# Records shown
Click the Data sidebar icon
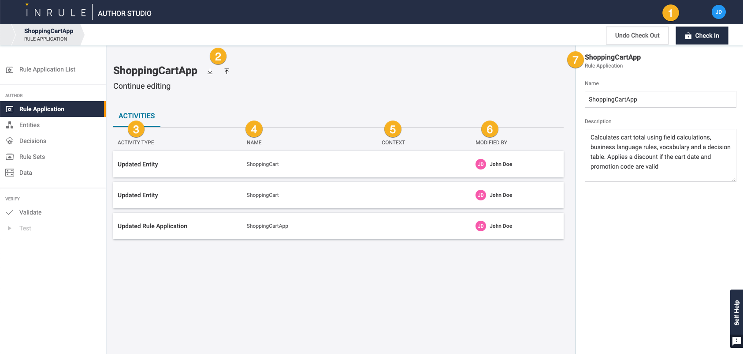The width and height of the screenshot is (743, 354). pos(10,173)
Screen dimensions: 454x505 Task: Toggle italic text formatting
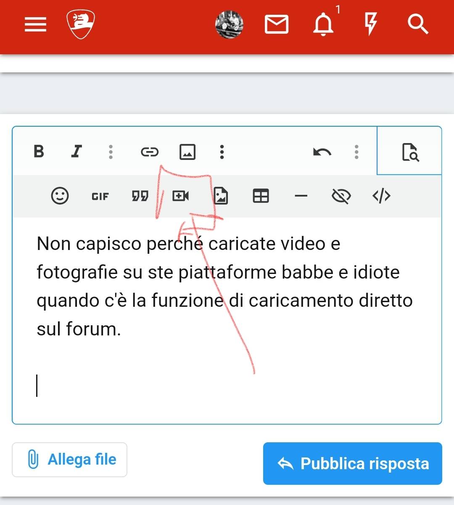[x=76, y=152]
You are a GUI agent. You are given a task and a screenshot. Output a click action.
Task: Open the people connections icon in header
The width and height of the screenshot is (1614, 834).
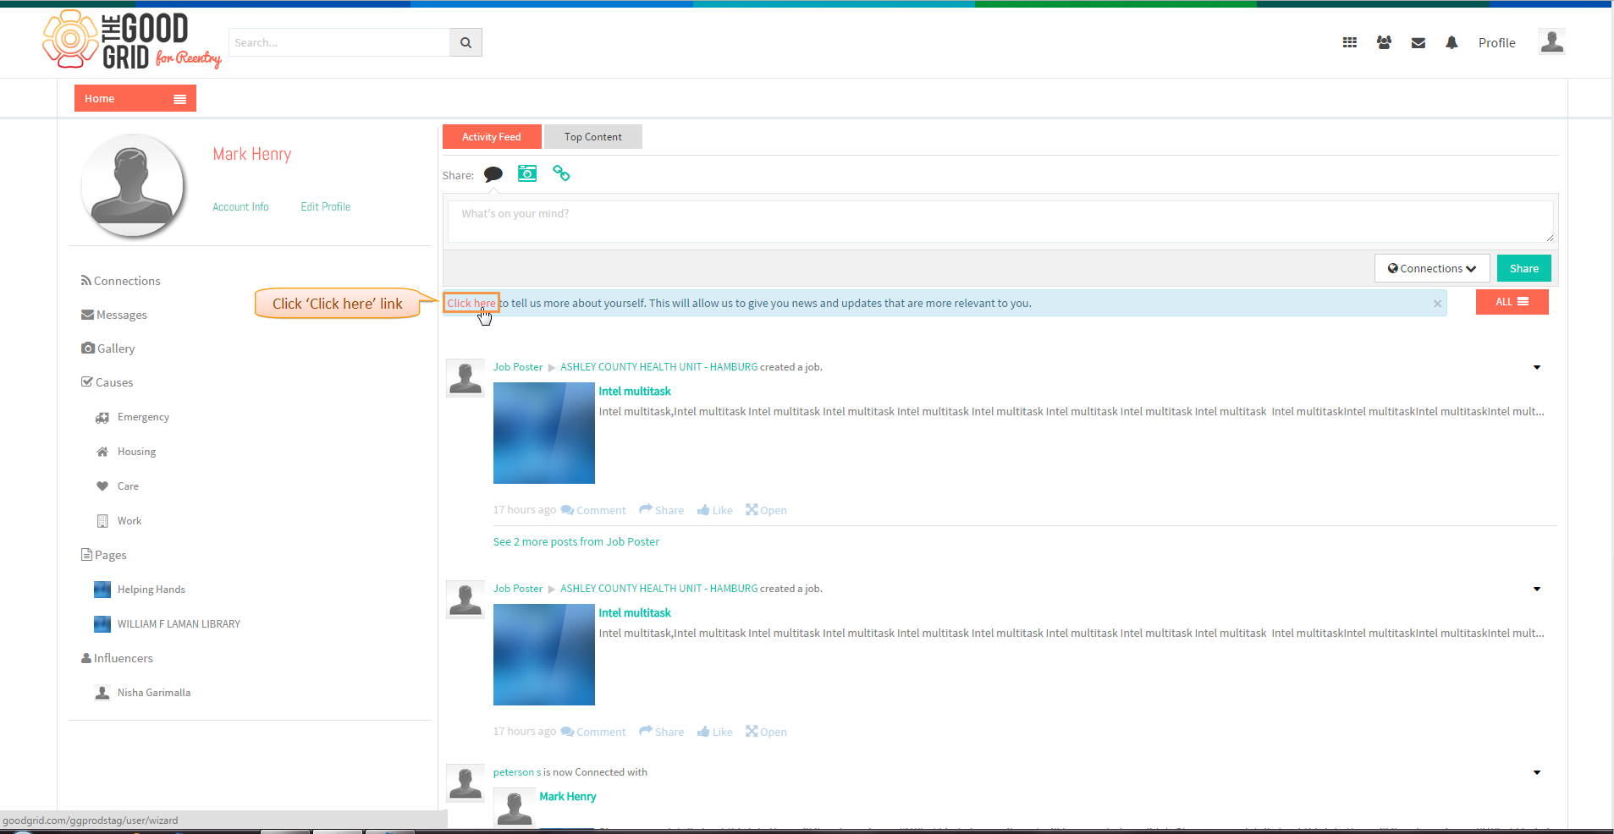coord(1384,42)
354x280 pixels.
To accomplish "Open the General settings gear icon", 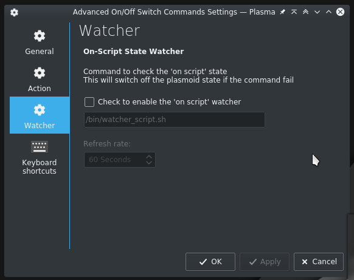I will [40, 36].
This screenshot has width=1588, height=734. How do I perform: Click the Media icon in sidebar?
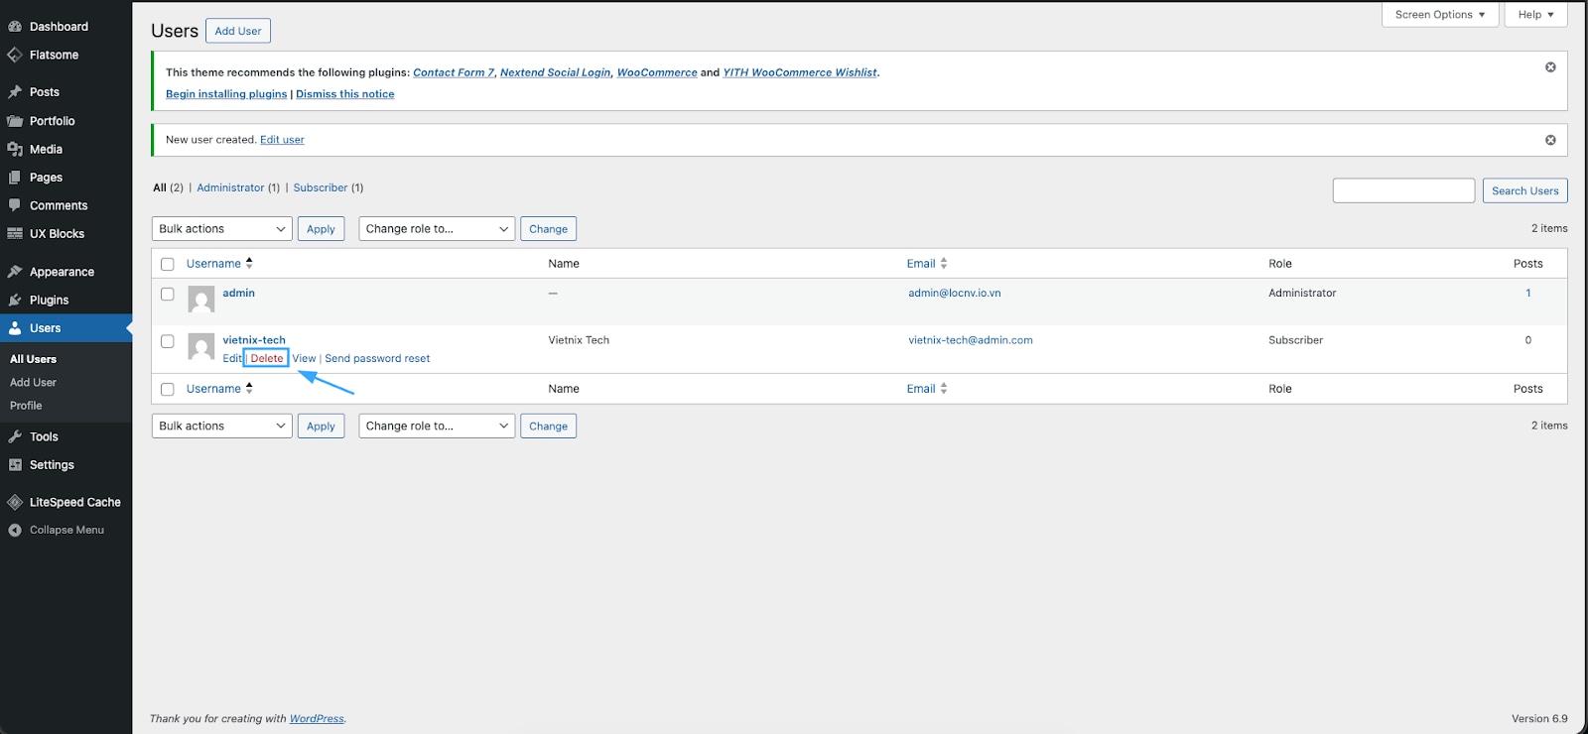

# About this exercise
Please extract exactly the lines of the data, from the first through the line containing "354x280 pixels.", and add no pictures to the copy.

# Exercise solution
Click the Data sidebar icon
The width and height of the screenshot is (743, 354). pos(10,173)
Screen dimensions: 454x505 Task: Toggle italic text formatting
[x=76, y=152]
You are a GUI agent. You are given a task and a screenshot. Output a click action.
Task: Open the people connections icon in header
The width and height of the screenshot is (1614, 834).
coord(1384,42)
354x280 pixels.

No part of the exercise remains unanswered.